A final peace treaty was never negotiated, and the free zone (zone libre) was invaded by Germany and its ally Italy in Case Anton following the invasion of French North Africa by the Allies in November 1942.

Article 19 of the Franco-German armistice required the French state to turn over to German authorities any German national on French territory, who would then frequently face deportation to a concentration camp (the "Surrender on Demand" clause). Keitel gave verbal assurances that this would apply mainly to those refugees who had "fomented the war", a euphemism for Jews, and especially German Jews who until then had enjoyed asylum in France. Keitel also made one other concession, that French aircraft need not be handed over to the Germans.

The French delegation—led by General Charles Huntziger—tried to soften the harsher terms of the armistice, but Keitel replied that they would have to accept or reject the armistice as it was. Given the military situation that France was in, Huntziger had "no choice" but to accede to the armistice terms.

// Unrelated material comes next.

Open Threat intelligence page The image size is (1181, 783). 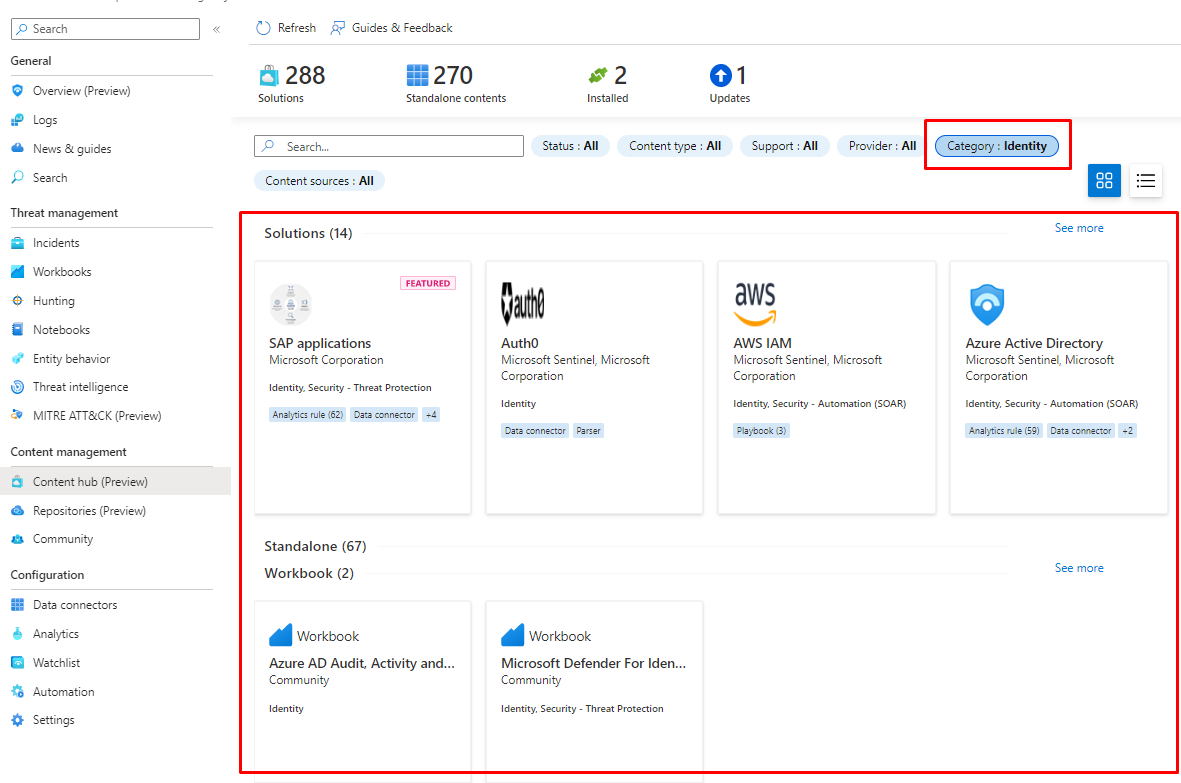click(x=80, y=387)
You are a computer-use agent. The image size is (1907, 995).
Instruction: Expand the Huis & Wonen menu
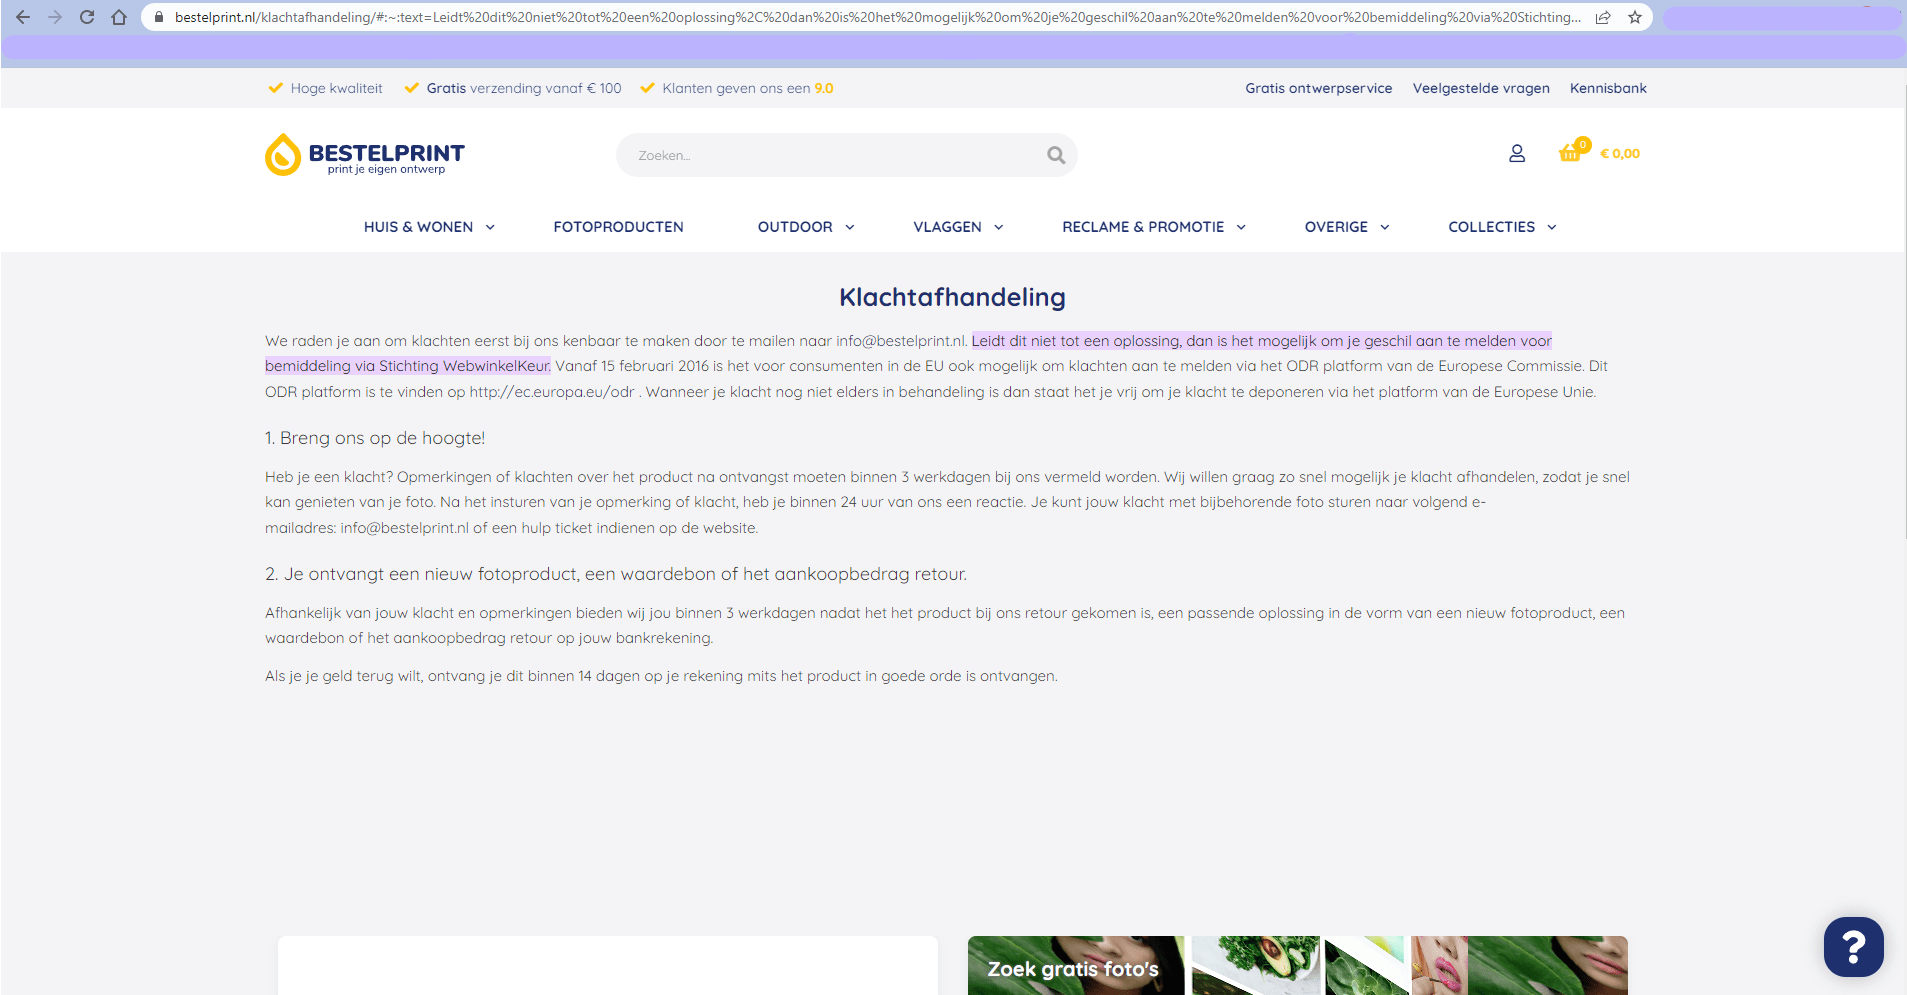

The cease-fire went into effect at 00:35 on 25 June 1940, more than two days later, only after another armistice was signed between France and Italy, the main German ally in Europe.

The armistice did have some relative advantages for the French, compared to worse possible outcomes, such as keeping the colonial empire and the fleet, and, by avoiding full occupation and disarmament, the remaining French rump state in the unoccupied zone could enforce a certain de facto independence and neutrality vis-à-vis the Axis.

==Destruction of the armistice site in Compiègne==

The Armistice site was demolished by the Germans on Hitler's orders three days later. The carriage itself was taken to Berlin as a trophy of war, along with pieces of a large stone tablet. The Alsace-Lorraine Monument (depicting a German Eagle impaled by a sword) was also destroyed and all evidence of the site was obliterated, except notably the statue of Ferdinand Foch; Hitler ordered it to be left intact, so that it would be honoring only a wasteland. The railway carriage was later exhibited in Berlin, and then taken to Crawinkel in Thuringia in 1945, where it was destroyed by SS troops and the remains buried. After the war, the site and memorials were restored by German POW labour.